Просмотров: 22274
Движение еврейского возрождения в Польше: художественный вымысел или политический проект?
В Москве обсуждают новый фильм Яэль Бартаны и спорят о том, до какой степени художник может идентифицироваться с языком сталинской пропаганды
В «Аудитории Москва» прошла дискуссия о новом фильме израильской видеохудожницы Яэль Бартаны «Убийство» (Zamach). В этом игровом фильме, действие которого происходит в неопределенном будущем, показана церемония торжественного публичного прощания с убитым лидером Движения еврейского возрождения в Польше (его мертвое тело играет реальный польский журналист и политик Славомир Сераковский). После просмотра фильма большинство людей задаются вопросом: что это значит, это серьезно или нет?Читать!
Фильм Яэль Бартаны комментировала в Москве Галит Эйлат — сокуратор павильона Польши в Венеции, куратор и директор-основатель Израильского центра цифрового искусства в Холоне, соредактор сетевого журнала о культуре и искусстве Maarav, с недавних пор куратор музея Ван Аббе в Эйндховене (Нидерланды). Диалог между нею и московскими художниками неизбежно коснулся политических вопросов (которые в Москве не так хорошо известны), но, возможно, в недостаточной степени коснулся вопросов художественных — а когда касался, выявлял точки взаимного непонимания. Галит Эйлат как будто не восприняла сомнений московской аудитории (которые были высказаны на редкость единодушно) и отказалась увидеть в милитаризированных образах Яэль Бартаны отсылки к сталинистской эстетике, сочтя их для Израиля «нормальными». Меж тем многим, кто видел этот фильм в Венеции или в проекте «Аудитория Москва», было интуитивно ясно, что здесь Яэль Бартана приблизилась к какой-то опасной грани.

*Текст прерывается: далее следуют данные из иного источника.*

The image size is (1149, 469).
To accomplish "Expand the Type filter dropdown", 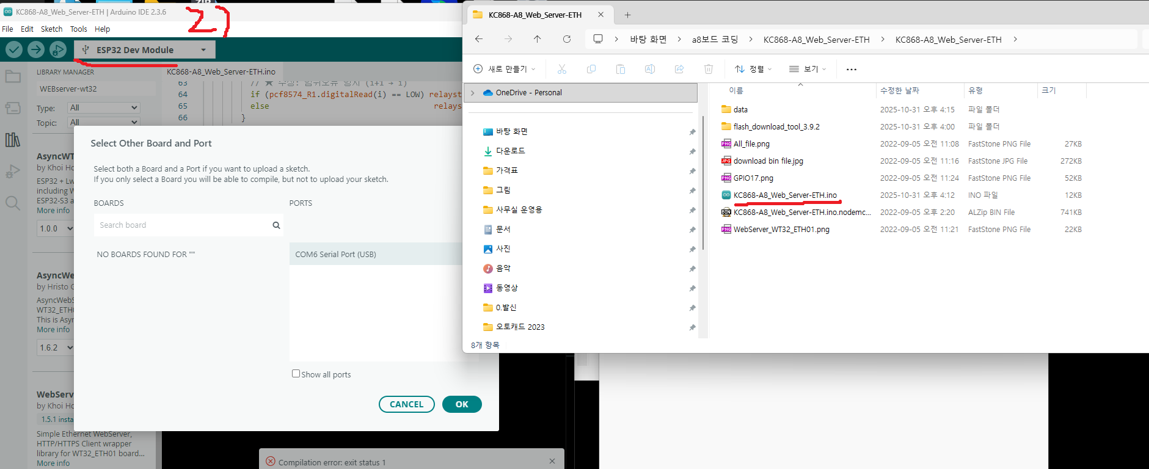I will tap(104, 107).
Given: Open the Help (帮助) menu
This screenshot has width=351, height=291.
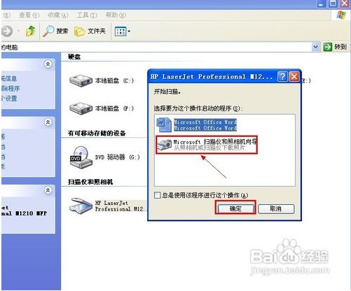Looking at the screenshot, I should coord(116,15).
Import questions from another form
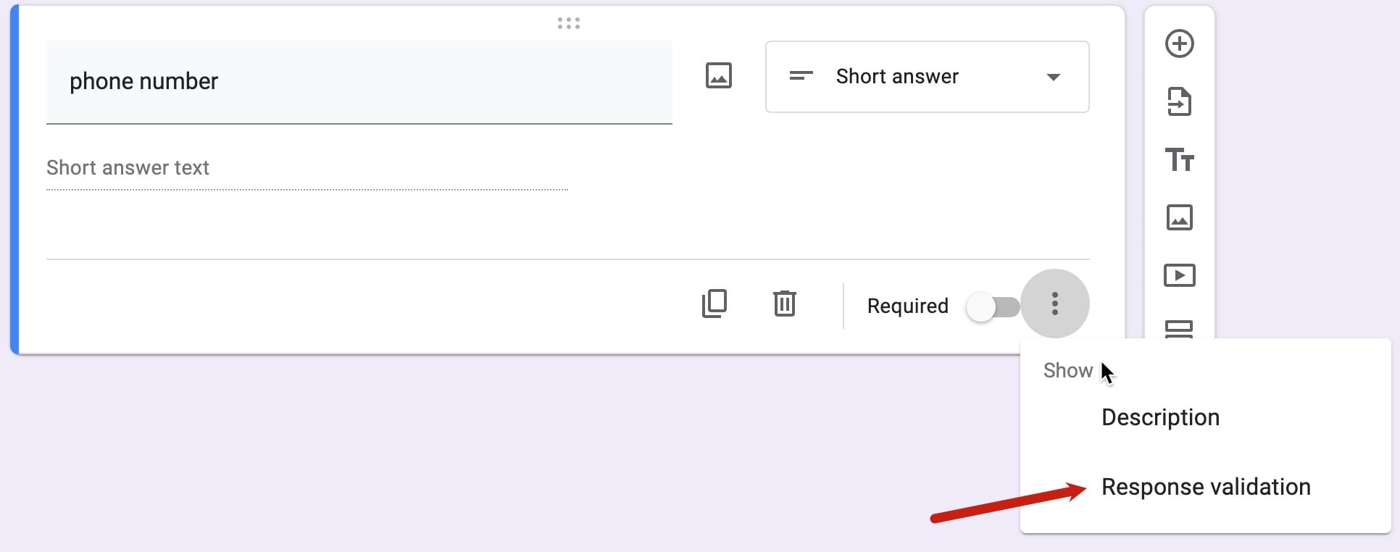This screenshot has height=552, width=1400. (x=1180, y=102)
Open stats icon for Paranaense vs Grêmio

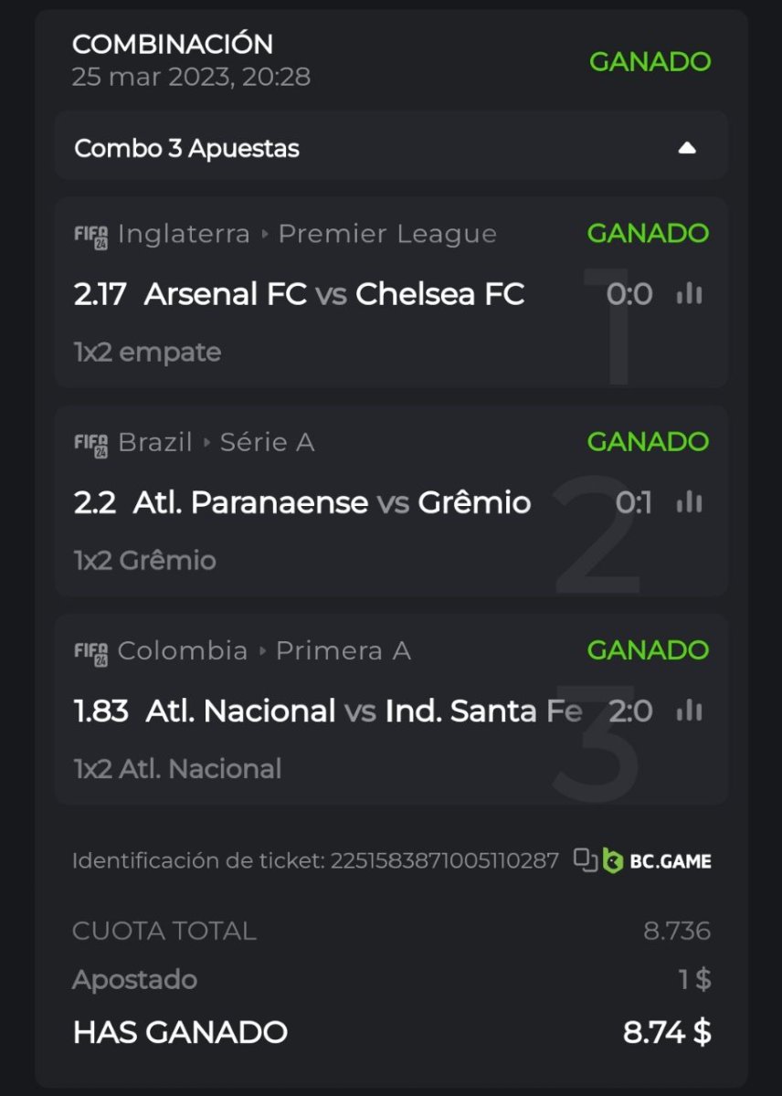[x=689, y=502]
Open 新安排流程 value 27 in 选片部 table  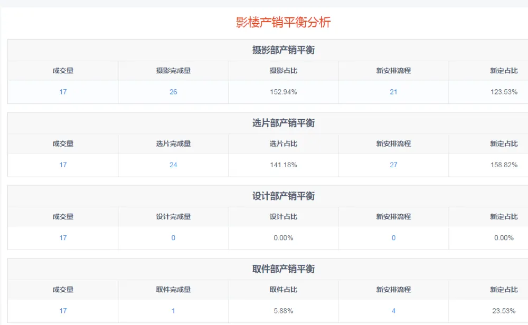point(393,165)
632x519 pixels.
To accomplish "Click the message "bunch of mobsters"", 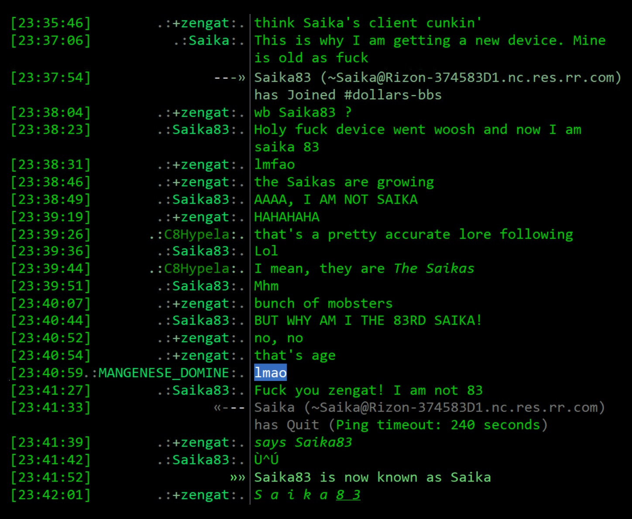I will pyautogui.click(x=323, y=303).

В чем тут дело — в том, что визионерский проект Яэль Бартаны о возвращении евреев в Польшу был подхвачен политическими силами и сделал художника лишь рупором Движения? Или что-то «прогнило» в самом образном языке, который воспроизводил клише тоталитарного времени, и непонятно — с иронией или нет? Или эти клише действительно нужно рассматривать более нюансированно? А может быть, мы не имеем права требовать от художника ясности, и неопределенность ироничности или неироничности как раз признак большого искусства?
Первый фильм трилогии Яэль Бартаны (в котором тот же Славомир Сераковский кричал на пустом стадионе «Евреи, вернитесь в Польшу!» и еще что-то вроде «Нам без вас так одиноко и скучно, мы больше не можем жить среди одних поляков»!») казался очень острым, провокативным, нарушающим все табу, тем более что в конце на стадионе появлялись школьники в галстуках и военных шортах с гольфами, словно сошедшие с картинок то ли про пионерский отряд, то ли про гитлерюгенд. Все это очень тревожило, беспокоило, кадры фильма долго не оставляли; казалось, что фильм скорее ставит вопросы, чем дает ответы. Он был очень «неудобным», этот фильм, тем более что отсутствие евреев в Польше (о чем на дискуссии в Москве так и не поговорили) — результат не только Холокоста, но и государственной антисемитской кампании 1960-х годов. Тогда казалось, что фильм направлен главным образом против нее.
В новой работе, кажется, меньше сомнений, ее острота более прямолинейна, она больше похожа на недвусмысленное полемичное высказывание или даже призыв. Яэль Бартана, кажется, заговорила от своего имени, и это ставит ее речь на грань китча: например, в фильме появляется героиня по имени Ривка (о чем на дискуссии тоже не успели поговорить), призрак погибшей польской еврейки с потертым чемоданом в руке. Она невидимо для всех стоит в толпе, немым укором тем, кто отрицает, что такая идентичность вообще существует, предпочитая думать, что евреи всегда жили в Палестине, а все остальное есть историческая ошибка.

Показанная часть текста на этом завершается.